CANBERRA, Austrália – Amanda Laugesen percorreu a planilha de 7.000 palavras e expressões idiomáticas que estavam sendo consideradas para a próxima edição do Dicionário Nacional Australiano, mas não importava o quanto ela procurasse, ela simplesmente não conseguia encontrar a frase.
“Alguns tijolos a menos de um palete” estava lá. Assim era “o rosto como um balde de caranguejos esmagados”.
Mas onde estava o “rosto como uma manga meio chupada?”
Girando rapidamente da tela, ela se levantou e caminhou pelo corredor para perguntar a Mark Gwynn. Eles trabalhavam juntos no Australian National Dictionary Centre em Canberra há mais de uma década, e ambos viram frases desaparecerem em rascunhos do que um colega chamou de seu “herbário de palavras”.
Gwynn, um ex-aluno de poesia, também ficou perplexo com o desaparecimento. “Bem, sabemos que temos ‘rosto como um sapato de areia retorcido'”, disse ele, lembrando de entradas semelhantes em seu banco de dados. “Não está sob ‘manga’ ou ‘sugado’?”

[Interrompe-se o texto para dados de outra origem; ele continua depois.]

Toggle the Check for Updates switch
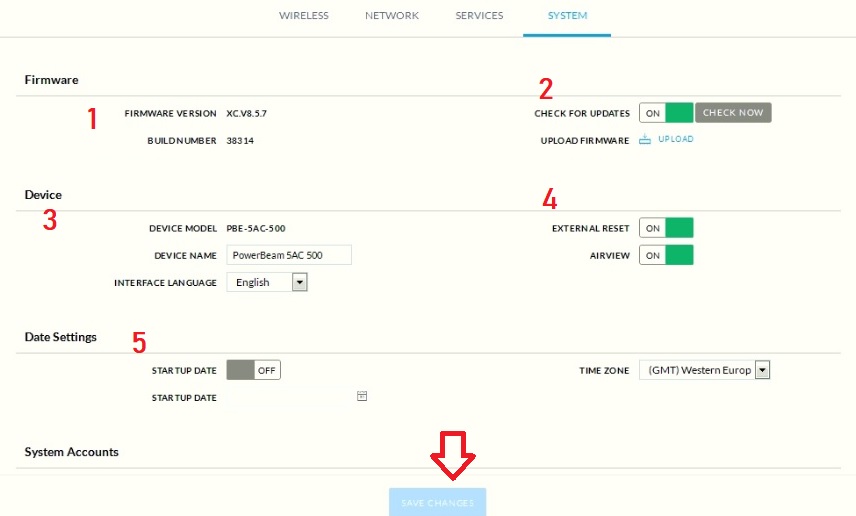 pos(666,113)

A Dra. Laugesen balançou a cabeça. Autora de um livro sobre a propensão da Austrália para a linguagem obscena, com doutorado em história americana, ela parecia quase tão louco como uma cobra cortada.
“Este é o problema”, disse ela, lamentando o insulto da manga perdida. “Às vezes você fica preso.”
Claramente, atualizar um dicionário de inglês australiano com um orçamento apertado é um tipo especial de trabalho árduo – ou “hard yakka”, para aqueles que falam o idioma local. O Dicionário Nacional Australiano inclui apenas palavras e frases que se originaram na Austrália, que têm uma maior moeda no país ou que têm um significado especial na história australiana. E o processo é um pouco como garimpar ouro.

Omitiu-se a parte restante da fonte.